I was a little bored this morning so I thought I would take pictures of my breeders; I threw out the first round of eggs on Thursday so hopefully they will all lay by the end of this month. I took these pictures with my phone.











The Fabry Pair, bred me a diploma and money winner (I bought them after I flew the youngster that I got in an auction race).











Fabry (off the above pair) with a Leen Boers hen that flew great for me. They didn't like my nest boxes and wanted a milk crate instead I guess lol.
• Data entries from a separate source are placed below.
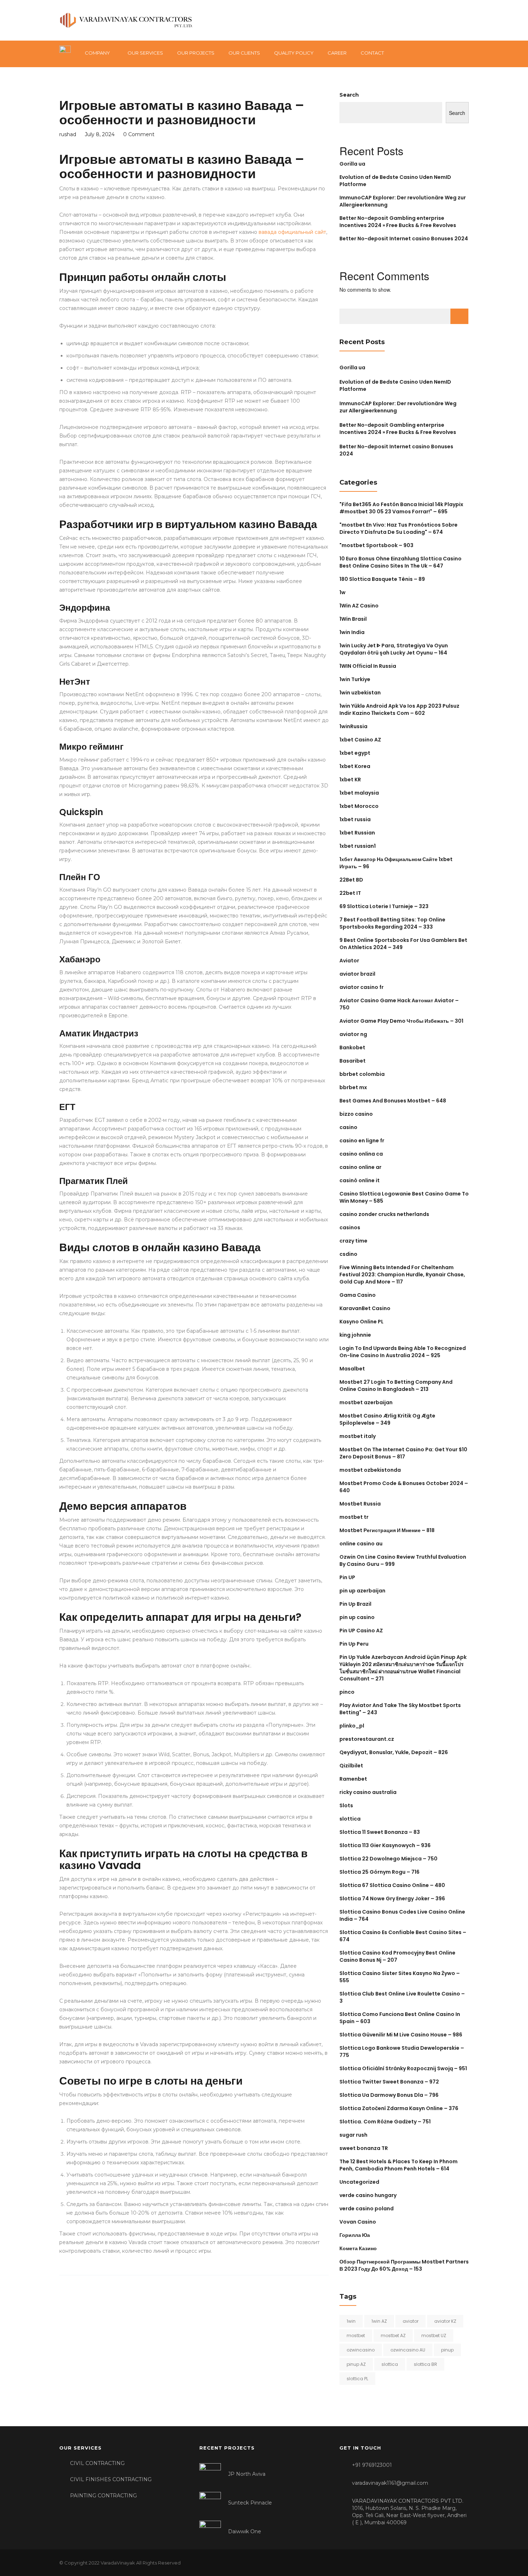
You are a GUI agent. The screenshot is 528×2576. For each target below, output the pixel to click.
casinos (349, 1227)
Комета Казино (358, 2248)
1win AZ (379, 2321)
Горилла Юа (354, 2235)
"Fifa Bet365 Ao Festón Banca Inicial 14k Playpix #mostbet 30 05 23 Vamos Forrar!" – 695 (401, 508)
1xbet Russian (357, 832)
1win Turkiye (354, 679)
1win (351, 2321)
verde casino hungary (368, 2195)
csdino (348, 1254)
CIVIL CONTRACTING (97, 2463)
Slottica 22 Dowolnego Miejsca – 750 (388, 1858)
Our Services (145, 53)
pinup (447, 2350)
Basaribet (352, 1060)
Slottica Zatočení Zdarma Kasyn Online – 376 (398, 2108)
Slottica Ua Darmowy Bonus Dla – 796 (389, 2095)
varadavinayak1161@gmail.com (390, 2483)
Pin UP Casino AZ (361, 1630)
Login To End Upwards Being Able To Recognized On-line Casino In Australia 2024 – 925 (402, 1352)
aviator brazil (357, 973)
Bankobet (352, 1047)
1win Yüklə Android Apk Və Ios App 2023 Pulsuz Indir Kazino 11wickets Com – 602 (399, 709)
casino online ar (360, 1167)
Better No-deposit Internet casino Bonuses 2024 (403, 238)
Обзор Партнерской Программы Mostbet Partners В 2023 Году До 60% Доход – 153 (404, 2265)
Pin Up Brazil (355, 1604)
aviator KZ (445, 2321)
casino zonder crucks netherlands (384, 1214)
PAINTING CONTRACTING (103, 2495)
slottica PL (357, 2379)
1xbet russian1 (357, 846)
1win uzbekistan (360, 692)
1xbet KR (350, 779)
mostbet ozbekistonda (370, 1470)
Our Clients (244, 53)
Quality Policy (294, 53)
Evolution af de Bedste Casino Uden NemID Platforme (395, 385)
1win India (352, 632)
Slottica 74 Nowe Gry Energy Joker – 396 (392, 1898)
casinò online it (359, 1180)
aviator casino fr (361, 987)
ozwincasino (361, 2350)
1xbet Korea (354, 766)
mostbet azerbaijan (366, 1402)
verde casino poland (366, 2208)
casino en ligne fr (361, 1140)
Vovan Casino (357, 2221)
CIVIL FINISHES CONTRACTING (111, 2479)
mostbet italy (357, 1436)
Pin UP (347, 1577)
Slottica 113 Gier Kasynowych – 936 (385, 1845)
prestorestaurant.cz (366, 1739)
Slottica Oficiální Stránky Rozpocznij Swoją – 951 (403, 2068)
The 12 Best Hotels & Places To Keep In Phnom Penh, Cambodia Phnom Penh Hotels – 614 (398, 2165)
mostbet (356, 2335)
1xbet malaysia (359, 792)
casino (348, 1127)
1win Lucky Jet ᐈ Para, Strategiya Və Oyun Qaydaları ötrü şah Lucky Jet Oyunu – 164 (393, 649)
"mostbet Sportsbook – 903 (376, 545)
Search (349, 95)
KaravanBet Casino (364, 1308)
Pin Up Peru (354, 1643)
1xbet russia (355, 819)
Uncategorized (359, 2182)
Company (97, 53)
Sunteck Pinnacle (250, 2502)
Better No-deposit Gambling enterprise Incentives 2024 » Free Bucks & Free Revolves (397, 221)
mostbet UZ (433, 2335)
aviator (410, 2321)
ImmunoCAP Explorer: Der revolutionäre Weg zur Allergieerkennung (398, 407)
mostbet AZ (393, 2335)
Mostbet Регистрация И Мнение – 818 (387, 1530)
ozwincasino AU (407, 2350)
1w (342, 592)
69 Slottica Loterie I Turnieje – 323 (384, 906)
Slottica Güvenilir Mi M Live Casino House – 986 (400, 2034)
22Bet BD (351, 879)
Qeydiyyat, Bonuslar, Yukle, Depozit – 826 (393, 1752)
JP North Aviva (246, 2474)
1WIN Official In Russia (367, 666)
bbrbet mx (353, 1087)
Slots (346, 1805)
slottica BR (425, 2364)
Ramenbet (353, 1778)
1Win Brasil (353, 619)
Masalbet (352, 1368)
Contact (372, 53)
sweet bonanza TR (363, 2148)
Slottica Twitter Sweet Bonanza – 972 (389, 2081)
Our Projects (195, 53)
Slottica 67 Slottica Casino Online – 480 (392, 1885)
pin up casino (357, 1617)
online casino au (361, 1543)
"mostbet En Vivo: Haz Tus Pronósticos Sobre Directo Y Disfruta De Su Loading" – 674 (398, 528)
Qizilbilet (351, 1765)
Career (337, 53)
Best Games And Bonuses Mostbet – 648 (392, 1100)
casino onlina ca (361, 1153)
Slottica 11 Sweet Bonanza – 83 (379, 1832)
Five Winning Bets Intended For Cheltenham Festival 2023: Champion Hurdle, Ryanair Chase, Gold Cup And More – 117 (402, 1274)
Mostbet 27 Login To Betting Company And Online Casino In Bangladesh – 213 (396, 1385)
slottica (350, 1818)
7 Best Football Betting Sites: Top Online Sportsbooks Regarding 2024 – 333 (392, 923)
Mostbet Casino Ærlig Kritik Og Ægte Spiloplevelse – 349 (387, 1419)
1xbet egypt (354, 753)
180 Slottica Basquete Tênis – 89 (382, 579)
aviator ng (353, 1034)
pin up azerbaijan (362, 1590)
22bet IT (350, 893)
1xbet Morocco (359, 806)
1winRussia (353, 726)
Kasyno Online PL (361, 1321)
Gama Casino (357, 1295)
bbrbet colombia (362, 1074)
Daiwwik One (244, 2531)
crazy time (353, 1240)
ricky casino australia (368, 1792)
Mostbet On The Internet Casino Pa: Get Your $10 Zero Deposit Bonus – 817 (403, 1453)
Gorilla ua (352, 163)
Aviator (349, 960)
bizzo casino (356, 1114)
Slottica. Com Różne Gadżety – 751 (385, 2121)
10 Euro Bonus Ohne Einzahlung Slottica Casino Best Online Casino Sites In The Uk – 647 (400, 562)
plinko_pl (351, 1725)
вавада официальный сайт (292, 232)
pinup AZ (356, 2364)
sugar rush (353, 2134)
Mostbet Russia (360, 1503)
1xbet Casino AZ (360, 739)
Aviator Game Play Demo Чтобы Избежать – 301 (401, 1021)
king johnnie (355, 1334)
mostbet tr (354, 1517)
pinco (347, 1692)
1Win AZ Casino (359, 605)
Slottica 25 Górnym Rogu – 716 (379, 1872)
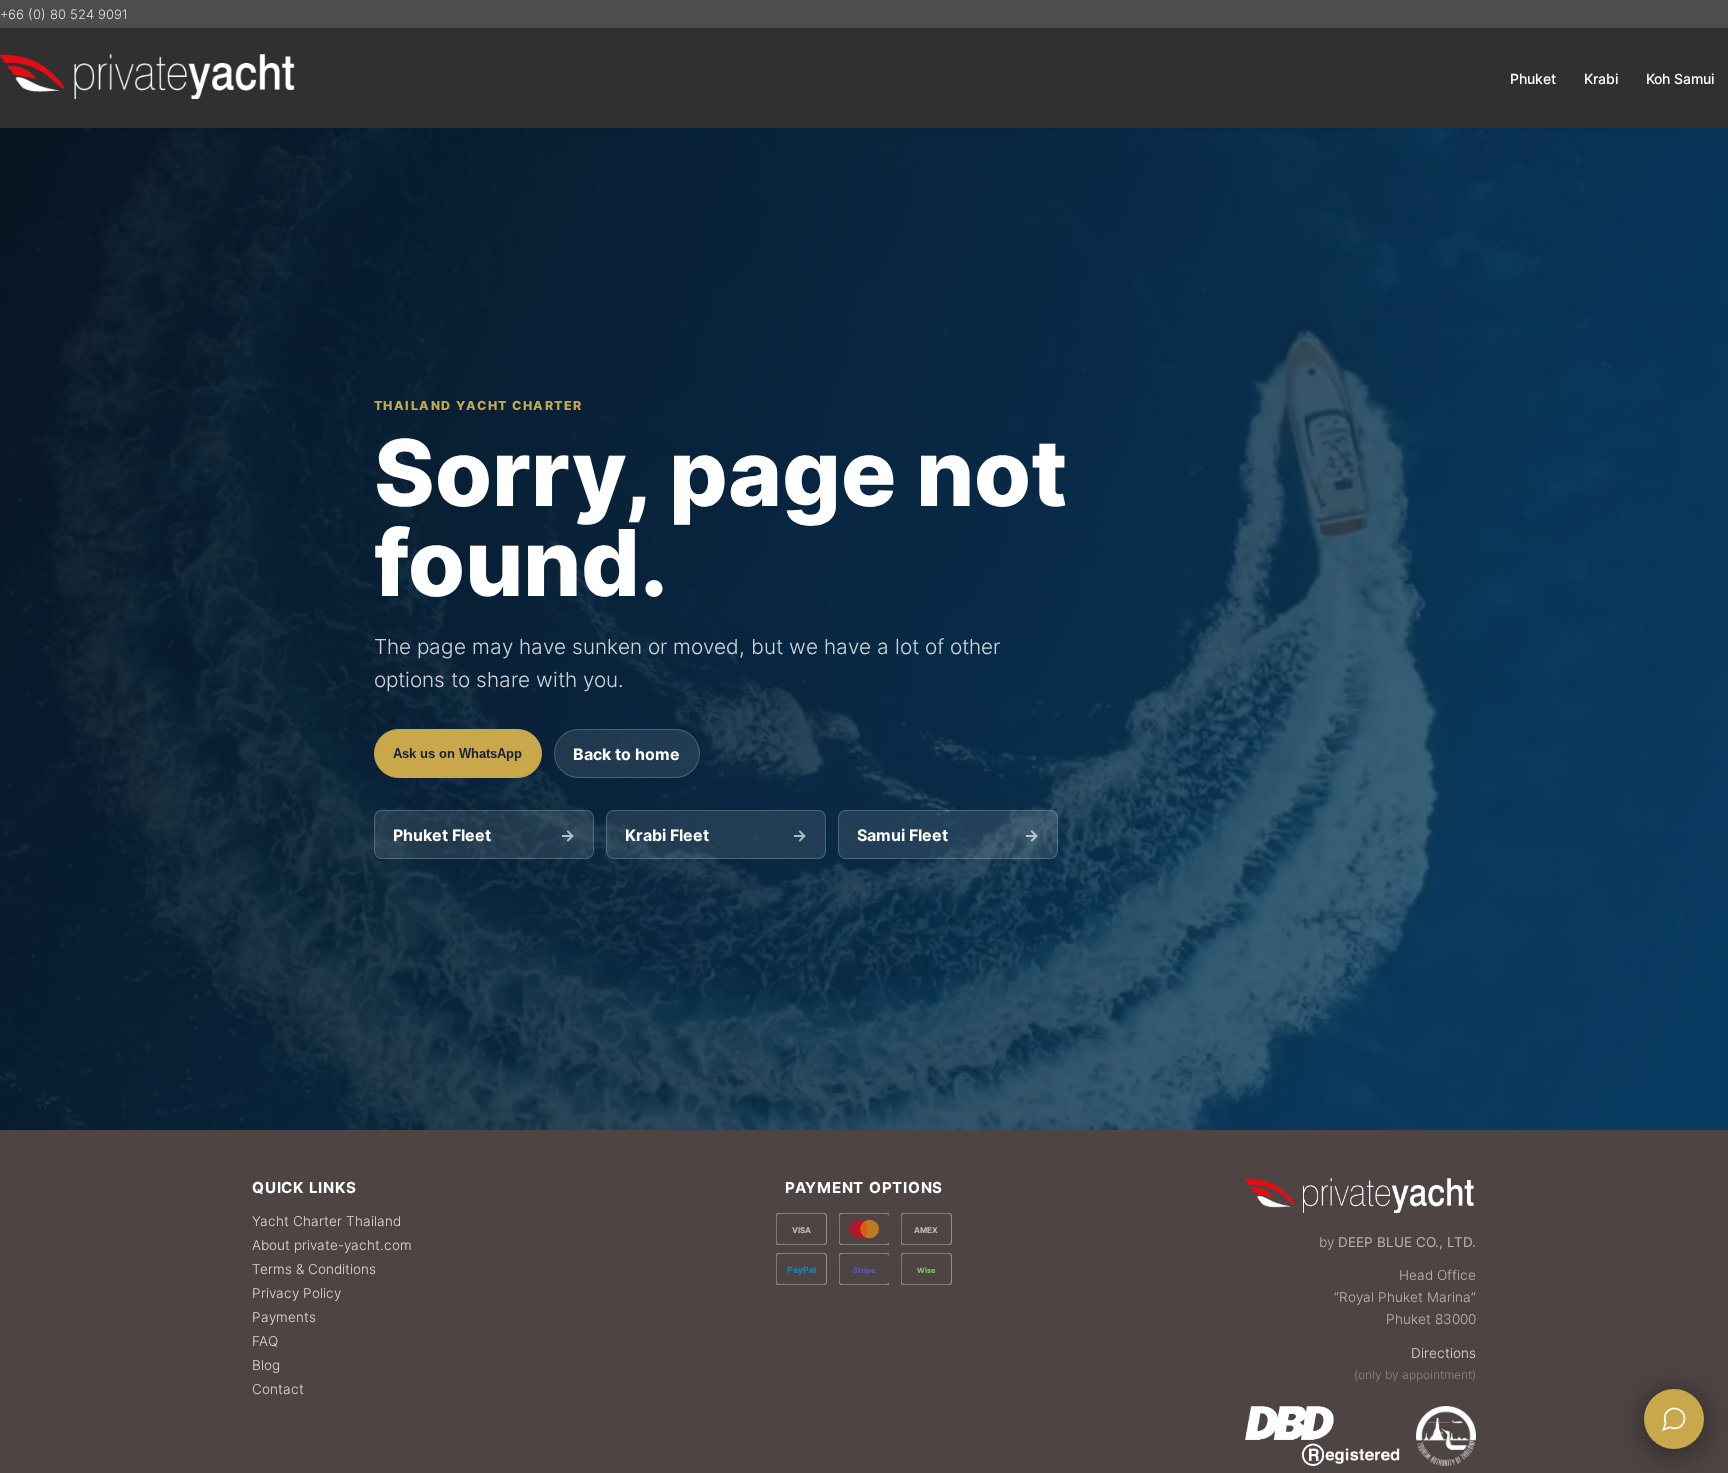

Grondelear 12 year old cock with a yearling Bastin hen that was first drop at 300 miles, and would have won at 100 miles if the hawk didn't hit her when she went on the landing board that day.


----------



## johnnyksspeedshop (Oct 12, 2007)

Birds are looking great!


----------



## First To Hatch (Jul 19, 2009)

A Staf Van Reet cock from Mels Loft whose parents are winners and siblings are winners, his band fell off him in the nest with a little blue check hen that was first drop several times, and one of my best fliers for this year best at the longer races.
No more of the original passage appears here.